TASK PROMPT: Please filter the entries and return only the lines that include "click".

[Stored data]
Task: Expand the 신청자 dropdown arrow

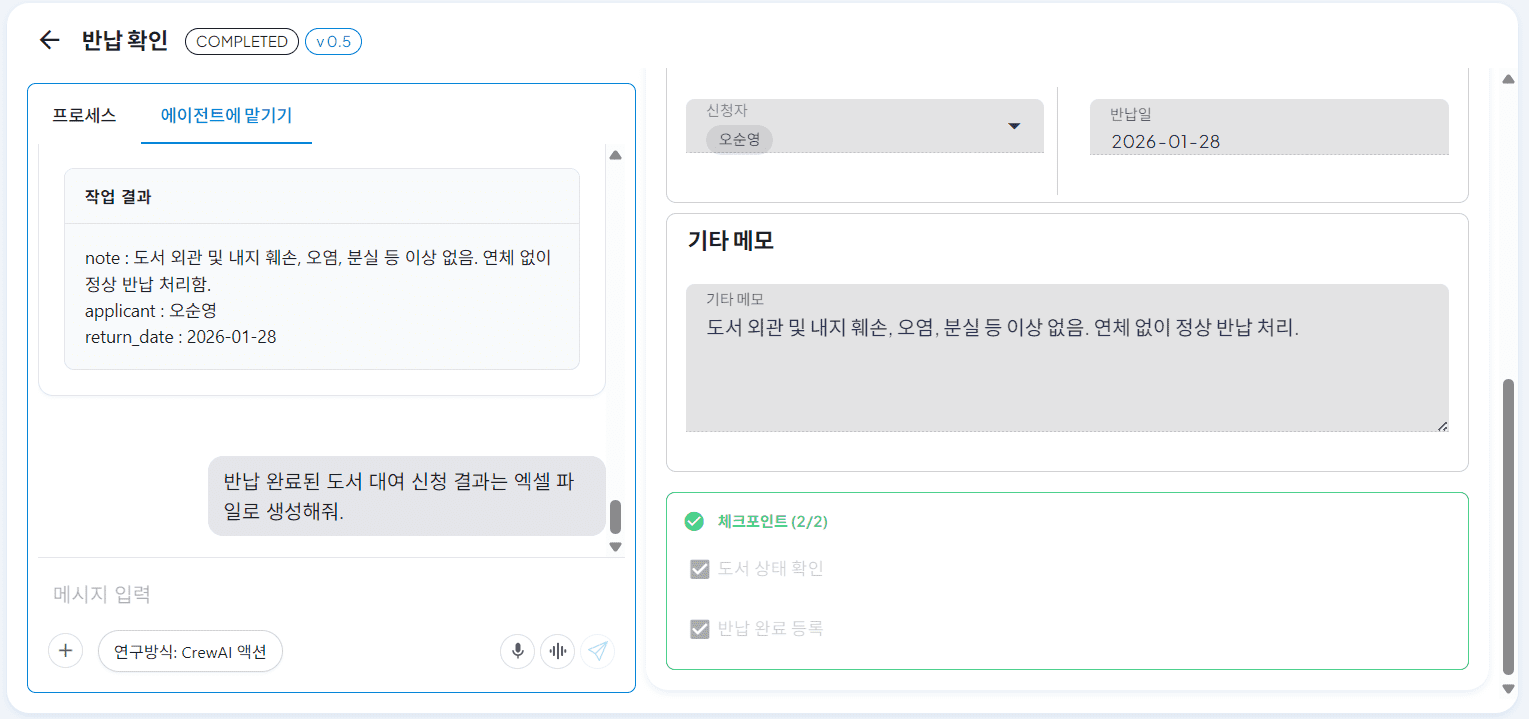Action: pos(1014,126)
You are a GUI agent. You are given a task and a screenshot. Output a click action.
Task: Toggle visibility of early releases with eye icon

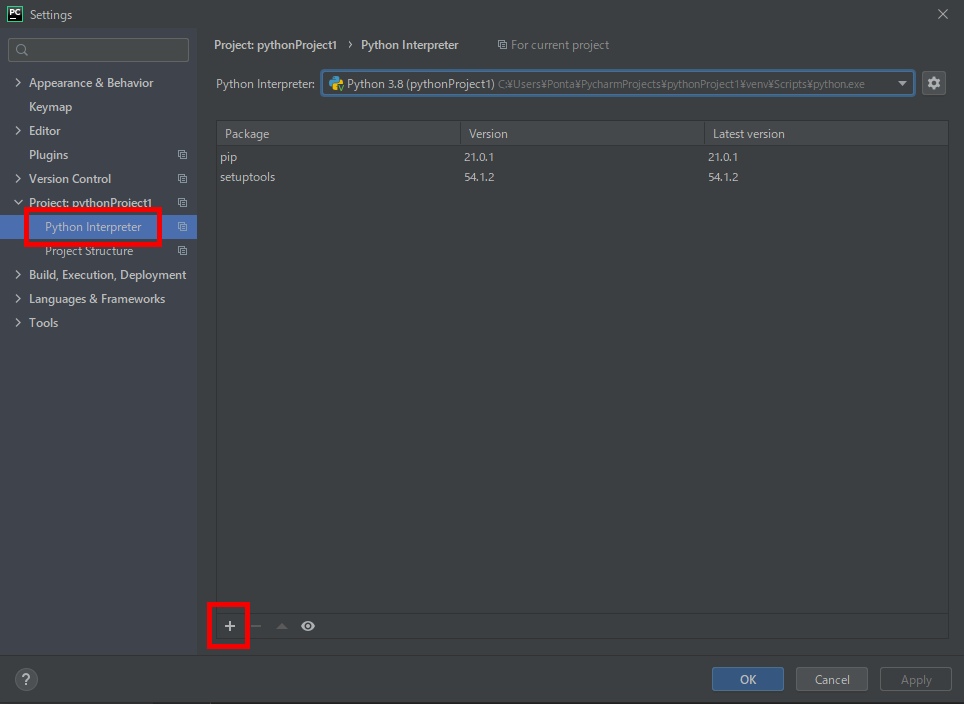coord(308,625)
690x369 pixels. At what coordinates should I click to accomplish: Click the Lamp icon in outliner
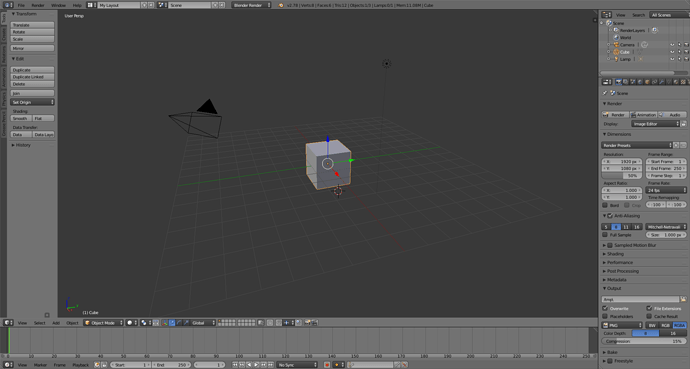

EXERCISE RESULT:
You are a GUI agent. You are given a task and a screenshot. Output a click action.
690x369 pixels. At what coordinates should I click to accomplish: Click the Lamp icon in outliner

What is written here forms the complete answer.